**WORK INSTRUCTIONS:**
Please return everything in the ADTPro credits text from "The ability to" down to "if it's running.", copied word for word.

**DOCUMENT PASSAGE:**
Segment Open

The ability to read and analyze tracks at the nibble level was generously donated by Gerard Putter from his Virtual ][ project: This makes it possible to archive some lightly copy-protected disks and put them in .nib format, removing the need to run the likes of SST to generate the image.

The Pascal entry point serial communications code was contributed by Joseph Oswald. It was originally used to support the IIgs at 19,200 baud, but is now being used to support the Laser 128's serial port (and anything else that can communicate using Pascal entry points in slot 2).

The code to interface directly with the IIgs' Serial Communications Controller chip was borrowed partially from the "Warp Six BBS" code: Note that the current code is not nearly as nice to the system as the BBS code is. It will break AppleTalk if it's running.

The ProDOS disk formatting code was lifted from the Hyper-FORMAT utility, which was in public domain circulation in the mid '80s-'90s. I had to enhance it to be able to format large media and to get rid of a few bugs based on 140k diskette assumptions. Hyper-FORMAT was originally written by Jerry Hewett and enhanced by Gary Desrochers. Their licensing terms dictated that they be credited for their work. Their original notice remains in the source code.

I learned a good deal about Java sound capture and playback from Gamelan in an introductory article here: I found some very helpful audio code from the JBother project: The audio code in ADTPro is a particularly undisciplined extension of these two sources. Marc Ressl came to my aid and cleaned up as much as he dared.

ProDOS assembly programming particulars were divined from the Beneath ProDOS book by Don Worth and Pieter Lechner, published by Quality Software in 1984.

Invaluable Apple /// hardware and programming information was written by John Jeppson in an article titled: "John Jeppson's Guided Tour of Highway III" from Softalk Magazine, May 1983, pages 100-112. One place that it is available online is here.

The Apple /// machine language monitor and ways of accessing it during program execution was critical to debugging operations. Important information on how to accomplish that was published in the "/// Cheers!" magazine from Call-A.P.P.L.E.

Segment Closed

**RECORDS:**

Segment Open

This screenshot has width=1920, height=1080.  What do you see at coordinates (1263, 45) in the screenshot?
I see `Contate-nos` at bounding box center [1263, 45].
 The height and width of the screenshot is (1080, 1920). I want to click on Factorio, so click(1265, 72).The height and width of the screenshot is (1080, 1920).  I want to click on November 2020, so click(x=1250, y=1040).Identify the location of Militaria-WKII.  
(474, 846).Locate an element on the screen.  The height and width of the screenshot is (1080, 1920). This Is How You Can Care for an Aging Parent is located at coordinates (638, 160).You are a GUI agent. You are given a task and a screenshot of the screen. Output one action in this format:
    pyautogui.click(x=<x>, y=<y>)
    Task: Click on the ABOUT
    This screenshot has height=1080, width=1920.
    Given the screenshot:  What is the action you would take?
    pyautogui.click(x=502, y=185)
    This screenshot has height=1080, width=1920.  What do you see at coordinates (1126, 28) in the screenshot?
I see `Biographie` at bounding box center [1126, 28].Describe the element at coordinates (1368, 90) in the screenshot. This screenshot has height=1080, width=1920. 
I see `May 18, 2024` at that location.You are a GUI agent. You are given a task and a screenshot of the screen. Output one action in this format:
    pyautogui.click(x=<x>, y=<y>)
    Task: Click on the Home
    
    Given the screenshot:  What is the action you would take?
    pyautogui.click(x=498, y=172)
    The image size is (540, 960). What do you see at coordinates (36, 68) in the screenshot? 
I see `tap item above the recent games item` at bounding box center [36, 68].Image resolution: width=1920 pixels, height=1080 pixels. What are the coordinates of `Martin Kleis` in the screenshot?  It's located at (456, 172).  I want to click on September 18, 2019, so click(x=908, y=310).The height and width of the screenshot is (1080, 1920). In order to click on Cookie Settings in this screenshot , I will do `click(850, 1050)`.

Segment Closed

**ANSWER BOX:**
The ability to read and analyze tracks at the nibble level was generously donated by Gerard Putter from his Virtual ][ project: This makes it possible to archive some lightly copy-protected disks and put them in .nib format, removing the need to run the likes of SST to generate the image.

The Pascal entry point serial communications code was contributed by Joseph Oswald. It was originally used to support the IIgs at 19,200 baud, but is now being used to support the Laser 128's serial port (and anything else that can communicate using Pascal entry points in slot 2).

The code to interface directly with the IIgs' Serial Communications Controller chip was borrowed partially from the "Warp Six BBS" code: Note that the current code is not nearly as nice to the system as the BBS code is. It will break AppleTalk if it's running.